* _WORK INSTRUCTIONS_:
Using the listing below, work out how many lines carry the word "width", and state nothing but that number.

━━━━━ RAW DATA ━━━━━

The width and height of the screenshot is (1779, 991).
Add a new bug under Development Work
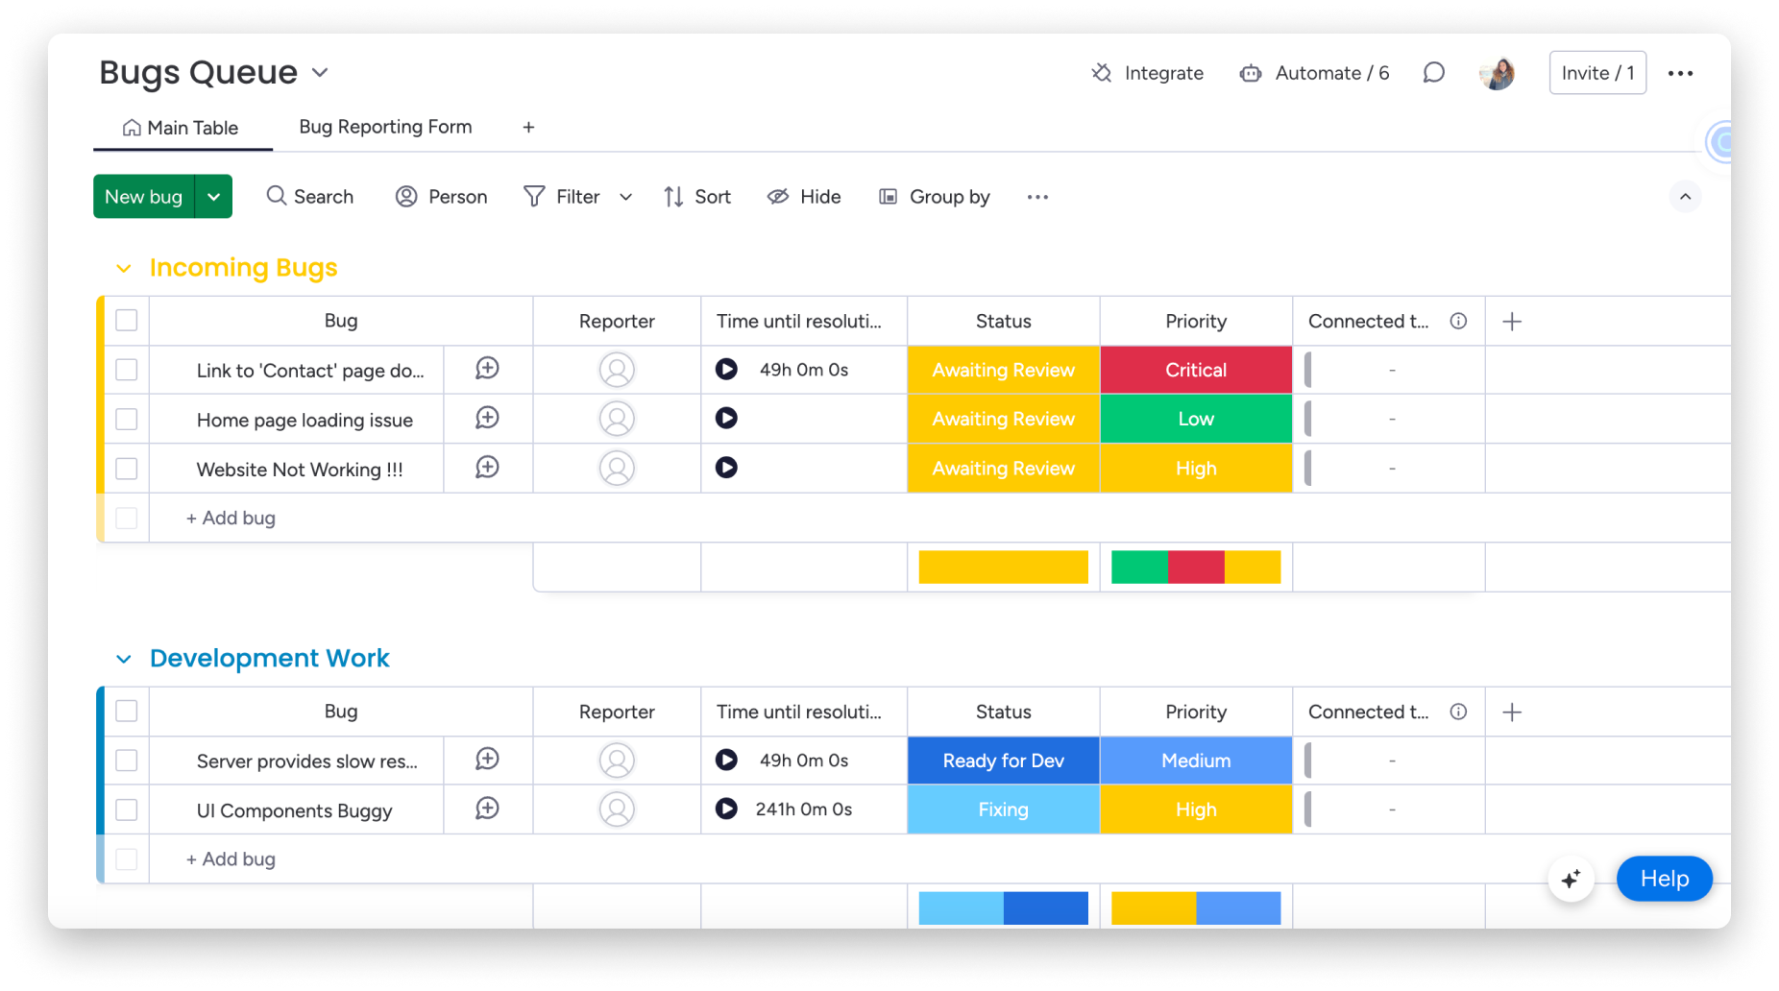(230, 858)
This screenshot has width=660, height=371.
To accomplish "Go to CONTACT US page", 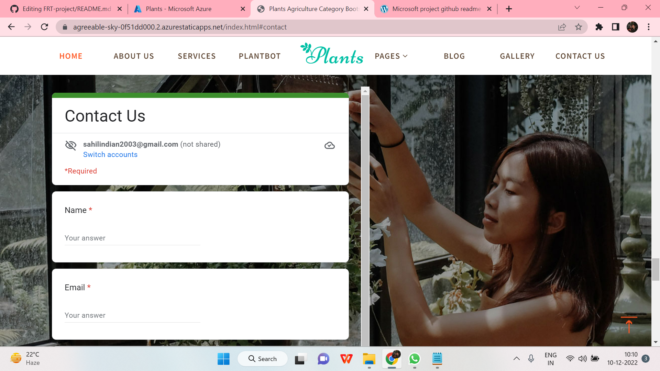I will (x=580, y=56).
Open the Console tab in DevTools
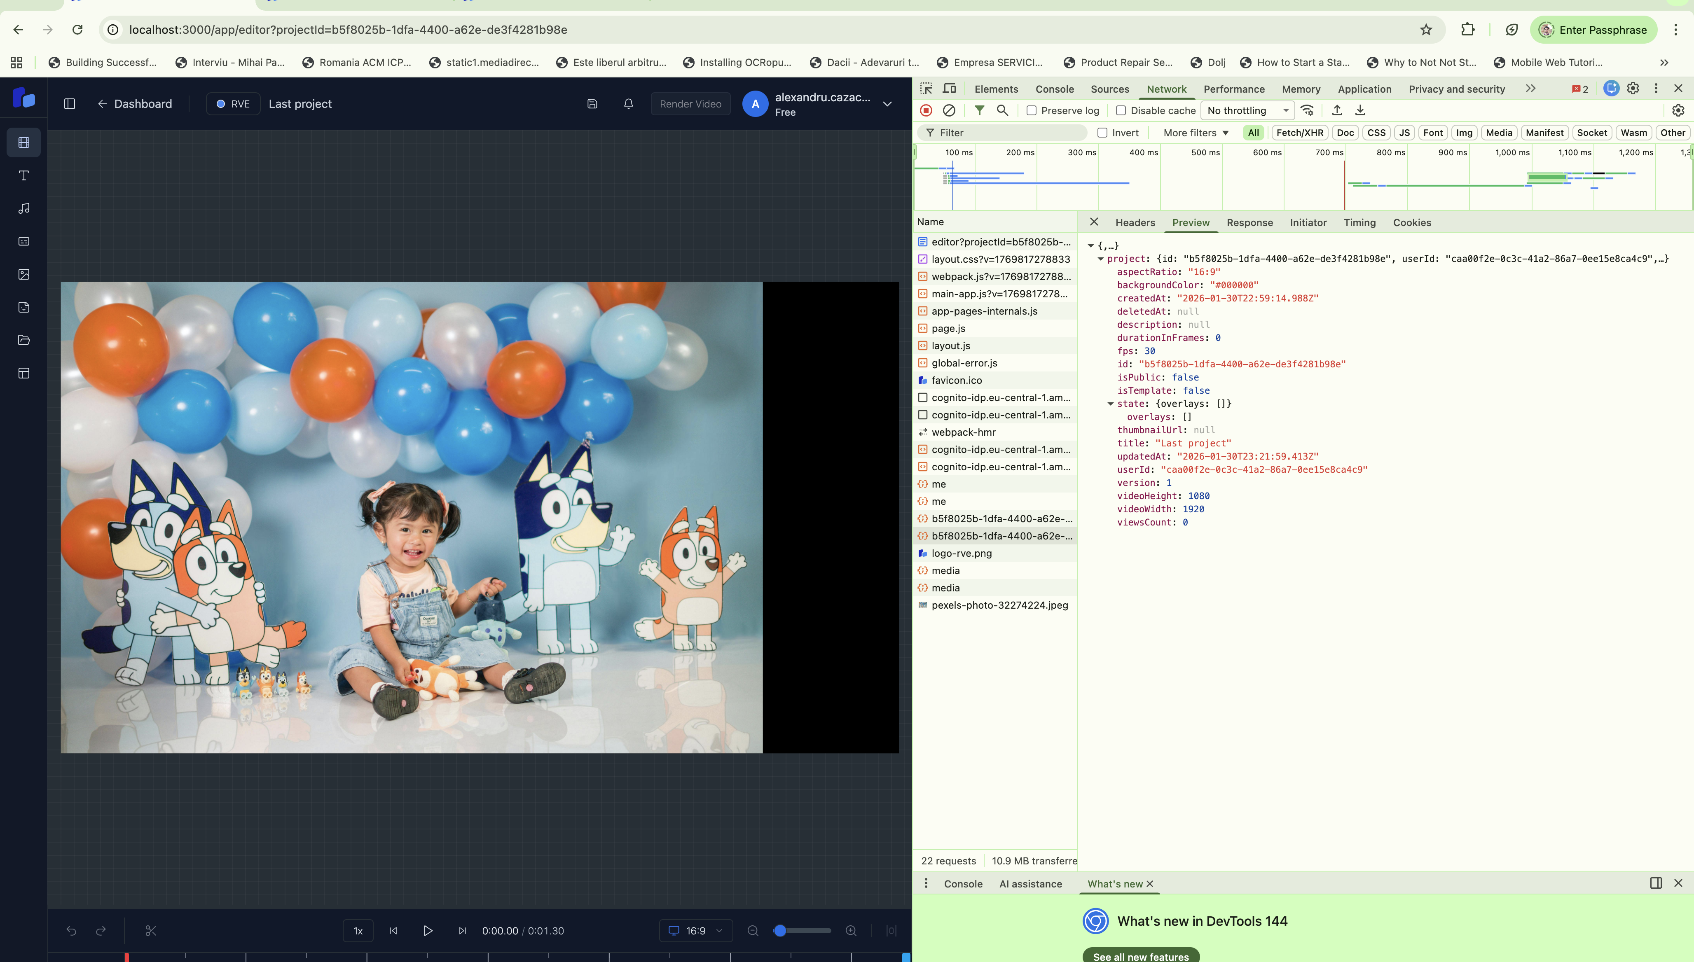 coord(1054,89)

━━━━━
━━━━━ RAW DATA ━━━━━

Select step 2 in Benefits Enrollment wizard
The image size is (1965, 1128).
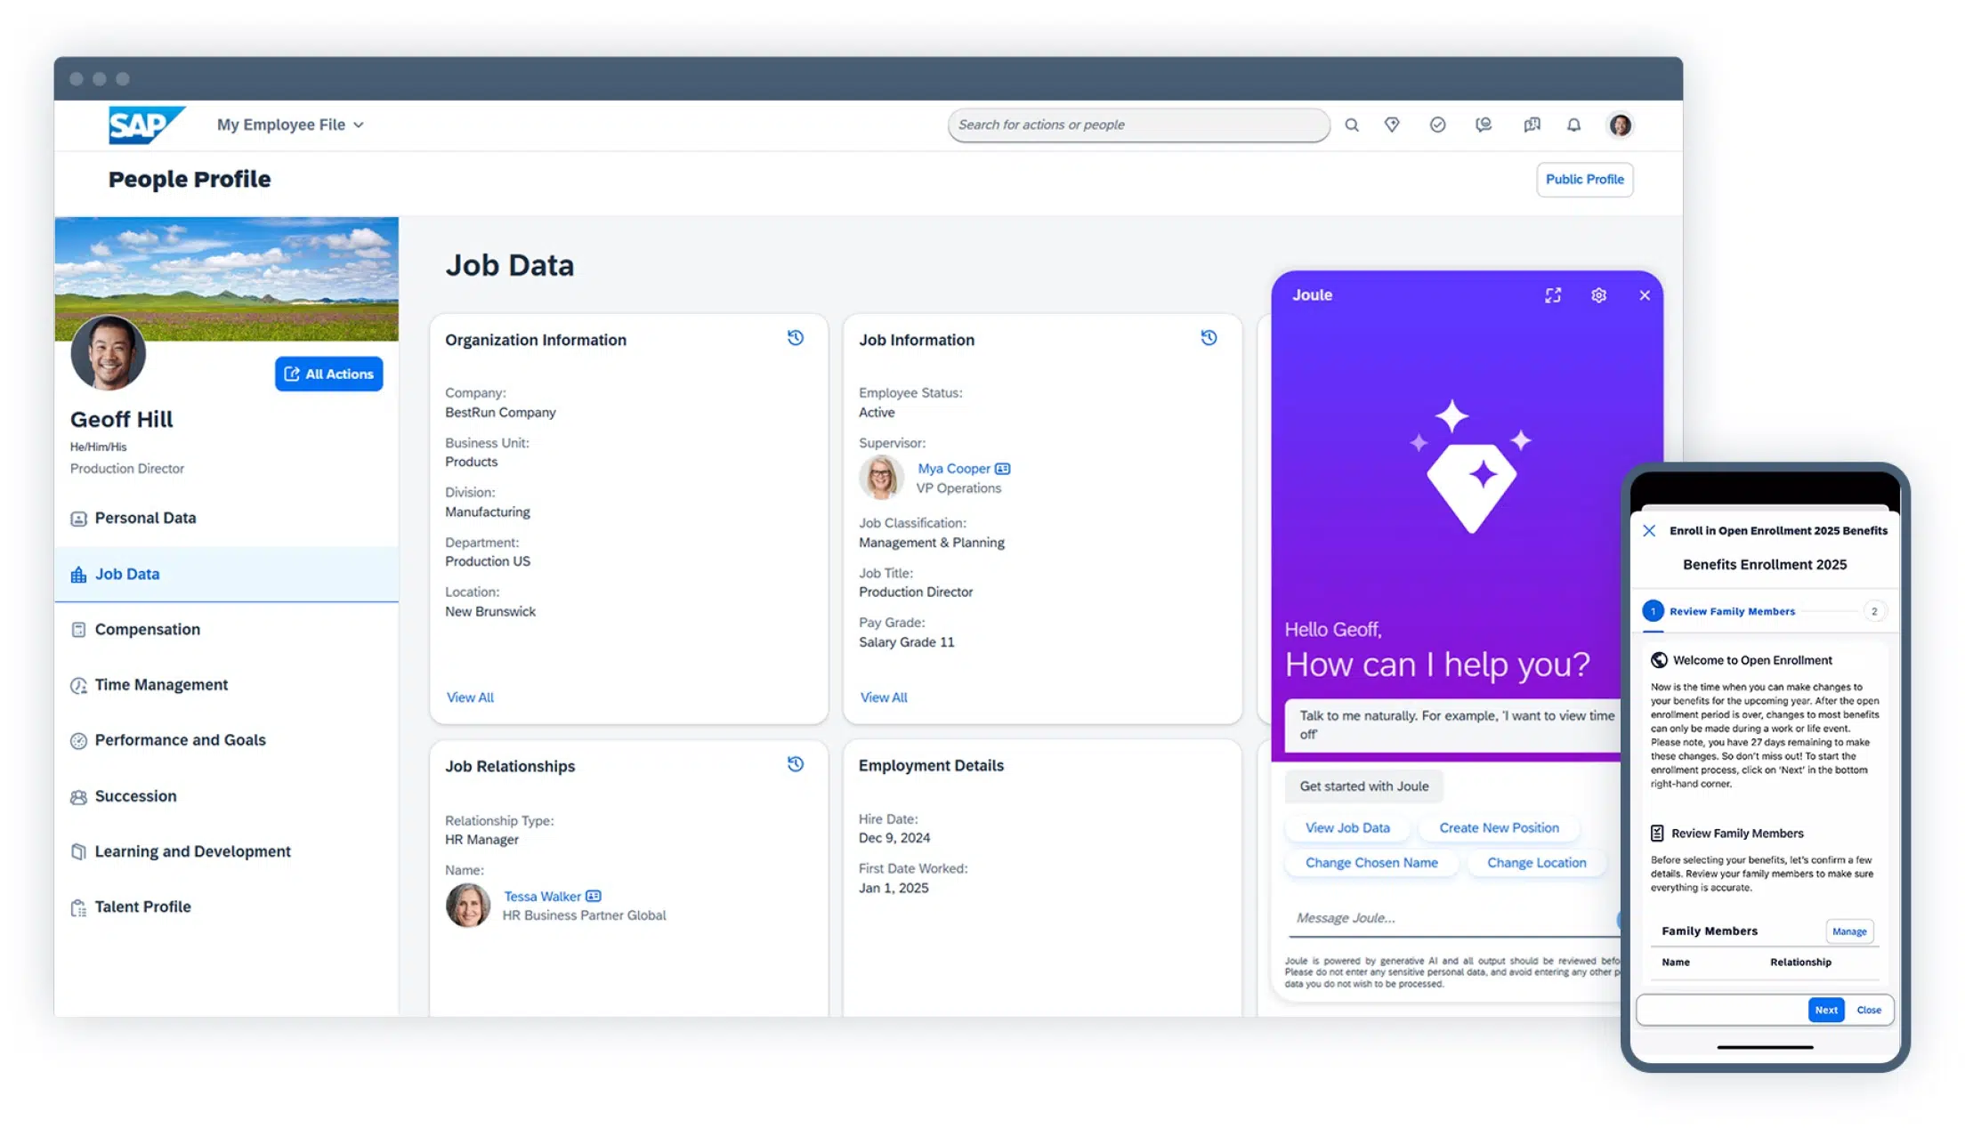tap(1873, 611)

━━━━━
━━━━━ RAW DATA ━━━━━

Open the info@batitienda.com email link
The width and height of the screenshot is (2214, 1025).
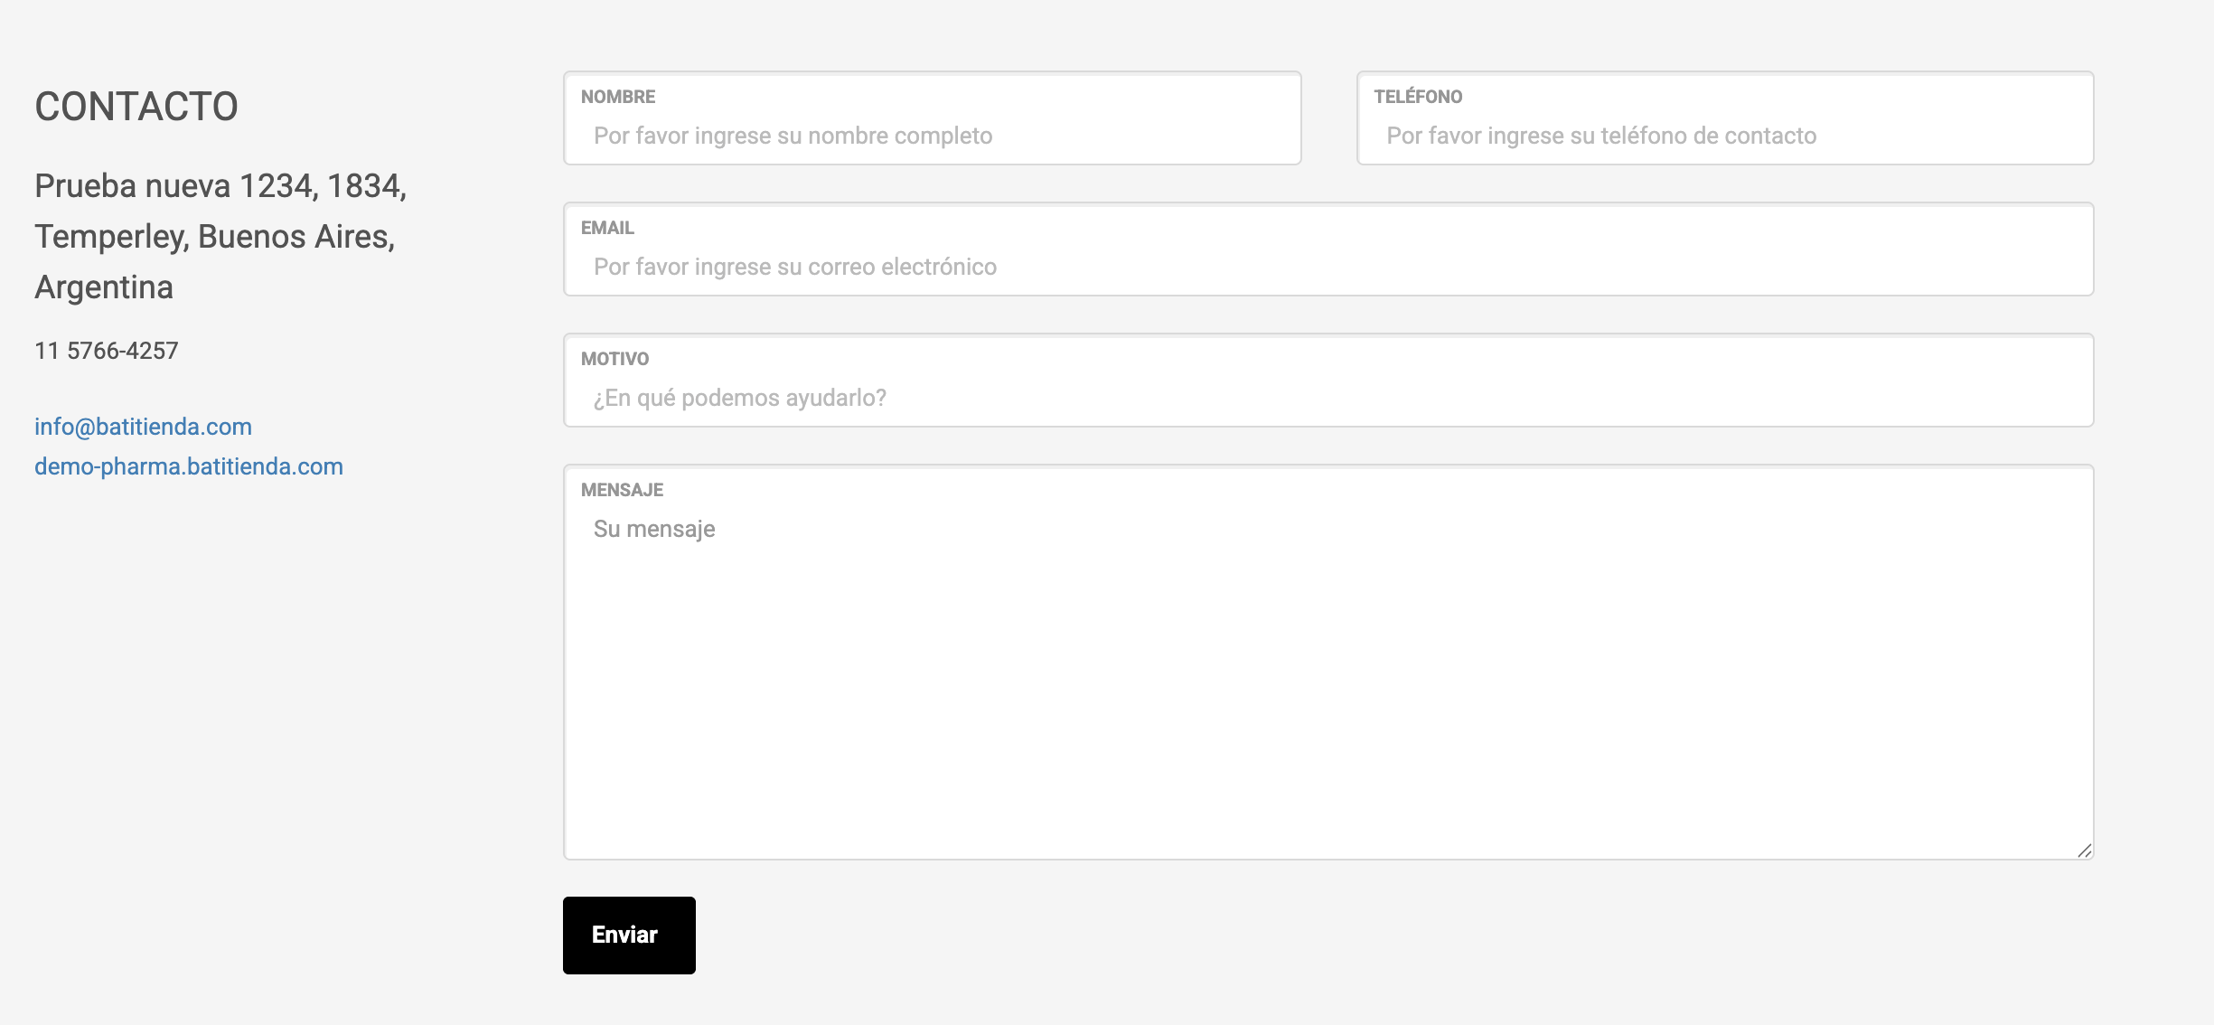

━━━━━

* _SOLUTION TO THE EXERCISE_:
3